(Task prompt): Rewrite the lines below, replacing "Select" with "Choose" and changing nothing else. Leave out the pictures.

-- -- --

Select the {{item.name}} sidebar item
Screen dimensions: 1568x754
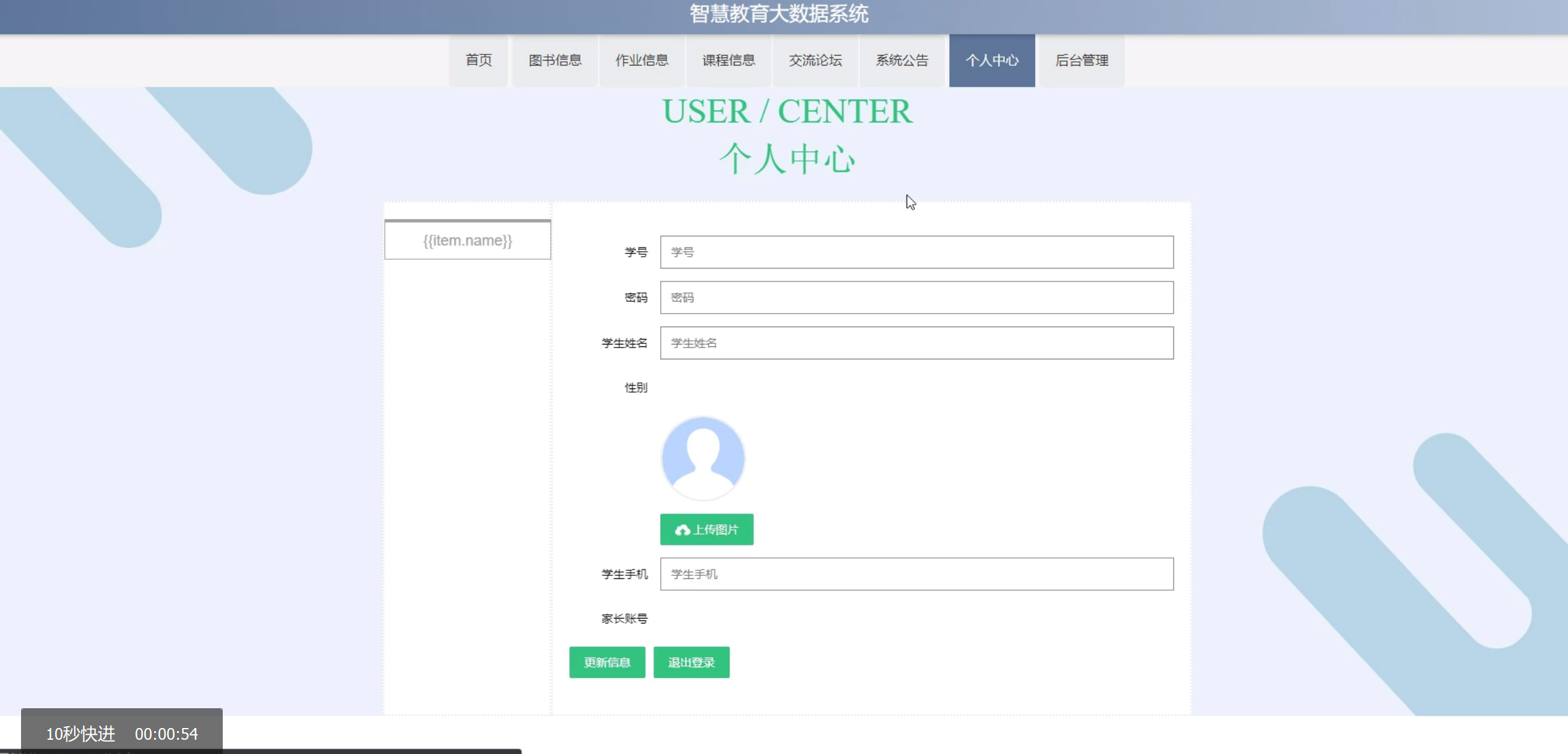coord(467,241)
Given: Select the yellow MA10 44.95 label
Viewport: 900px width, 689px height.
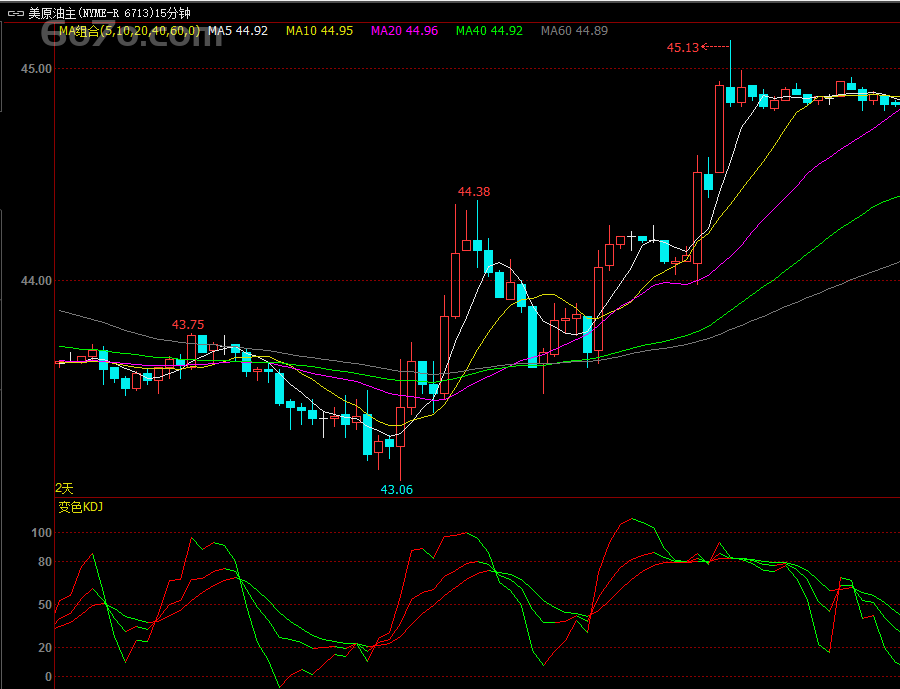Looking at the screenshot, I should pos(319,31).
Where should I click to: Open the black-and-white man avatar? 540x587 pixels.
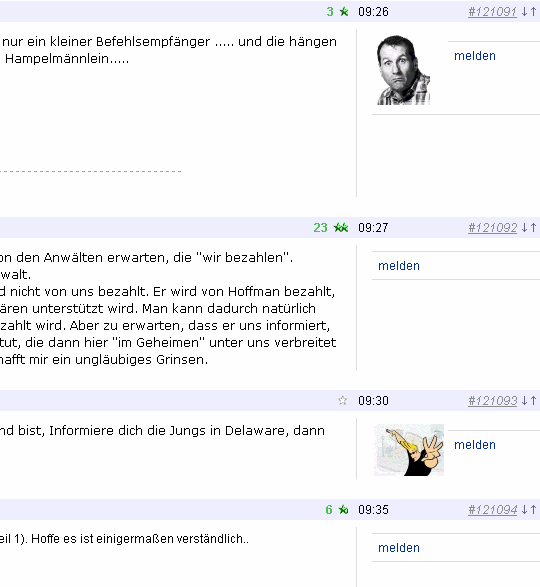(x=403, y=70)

-- -- --

(Solution for this task):
Choose the {{item.name}} sidebar item
Screen dimensions: 1568x754
coord(467,241)
Given: Choose the yellow MA10 44.95 label
Viewport: 900px width, 689px height.
Looking at the screenshot, I should pos(319,31).
Where should I click to: Open the black-and-white man avatar? 540x587 pixels.
(x=403, y=70)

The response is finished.